My father was frequently at sea for months at a time, and my mother and I moved back to Japan when I was five years old. Wada became my new home. Although my mother shared with me her Japanese history and culture, the actuality of this new terrain was very different than anything I had ever known before. As of 2003, Wada, a small town located near the ocean, had only 5,588 people total.

Here, I spent my early formative years, deeply rooted in the Japanese that would soon redefine my title as a Japanese-American.

“Suppose that you and I were sitting in a quiet room overlooking a garden, chatting and sipping at our cups of green tea while we talked about something that had happened a long while ago, and I said to you, ‘That afternoon when I met so-and-so … was the very best afternoon of my life, and also the very worst afternoon.” I expect you might put down your teacup and say, “Well, now, which is it? Was it the best or the worst? Because it can’t possibly have been both!”

In my case, my time in Wada was both; it was an ever-generous foundation from which I would come to know the real Japan that, had I still remained in America, would only have been a construction of myths, memories, and assumptions. Here, I got to experience Japan for myself, learning inside its schools, partaking in its customs, and soaking up the history of half of my family. Here, I learned to be just another Japanese boy.

After a few years, my father, mother, and I returned to America, to the Seattle that connected them and had, when I was just a boy, shoved me across the ocean into the arms of Japan. Instead of witnessing a comfortable resurgence of the earliest lessons of my life, falling seamlessly into the American fabric, I stumbled. The world of my birthplace was foreign to me, and between the differing cultural norms and societies, I faltered in not only my perception of myself, but my ability to commune with the world outside of me.

Little did I know how lucky I was; had I lacked the foundational experience in Japan that tied me so directly to my heritage, I would have, like so many others, wondered curiously, and somehow aimlessly, about a past that wasn’t exactly mine but would seem to shape entirely who I am. One such man is Yoshio Kishi, a 74-year-old Japanese-American film editor. In his life, long after I had tasted the actual Japan of our histories, he began to wonder about the place that was partially his home. “In the mid 1960s, around his 30th birthday, he found himself in the throws of a classic identity crisis. He began to regret that he did not know more about his Japanese heritage.”

To compensate for what he did not know — the landscape I had seen with my own eyes, and voices I had not only learned to listen to but also become — he began a collection. He started small, gathering anything that might connect him to his homeland in a way that he could transform into a personal compass. The sheet music to “Chin-Chin Chinaman” from 1917 mixed with Joe Jitsu hand puppets and a Wheaties box with Kristi Yamaguchi on the front, all meaningful attempts to capture something indescribable and, to him, ultimately inaccessible.
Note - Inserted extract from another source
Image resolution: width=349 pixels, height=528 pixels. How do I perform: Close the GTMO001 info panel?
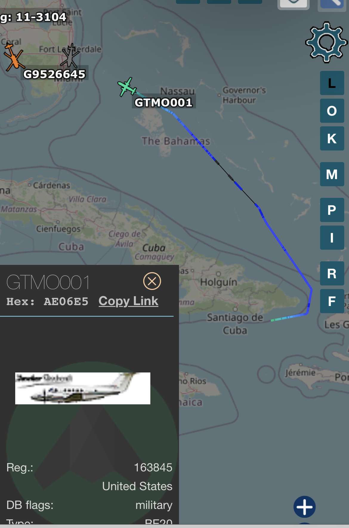click(152, 281)
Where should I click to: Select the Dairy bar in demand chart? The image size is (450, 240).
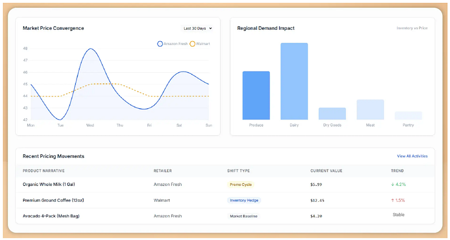pos(294,81)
What eluded him was given to me at such an early age I was unable to appreciate its priceless worth.

In the American school system, I learned of the histories shared by Japenese-Americans before me: the tragic facts of the Japanese Internment. The act of World War II barbaric fear has long been the subject of public criticism and conversation in a historical context, but its socioeconomic and psychological consequences have been frequently ignored. Nevertheless, the Nisei, or the second-generation Japanese-Americans, know it well. Nisei populate the entire United States, but many occupy Kings County in Seattle. Their tight network has provided countless support systems to the veterans of the encampment as well as their offspring, and it has perpetuated a creation of the social consciousness of the Japanese-American community.
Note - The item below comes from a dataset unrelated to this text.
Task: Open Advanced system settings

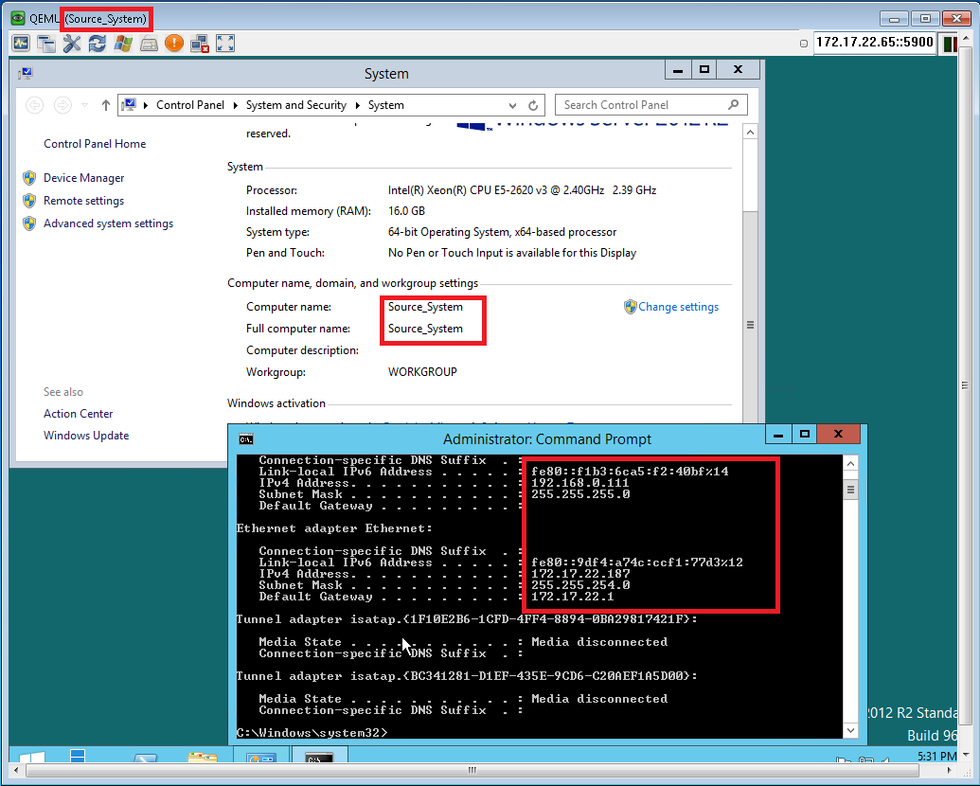Action: (108, 223)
While the Japanese Internment remains an ever-present part of the collective memory of the Japanese-American people, it also has spawned a movement of recognition regarding this cultural subgroup — my subgroup. In addition to the motivation provided by the non-profits, intellectual elite, and the shamed and guilty government, the Japanese-Americans took preserving their communities and introverted respect into their own hands. Writers, philosophers, activists, and artists involved themselves in their communities in an integral, inextricable way, taking with them not only a history of Japan, but a history of American mistrust.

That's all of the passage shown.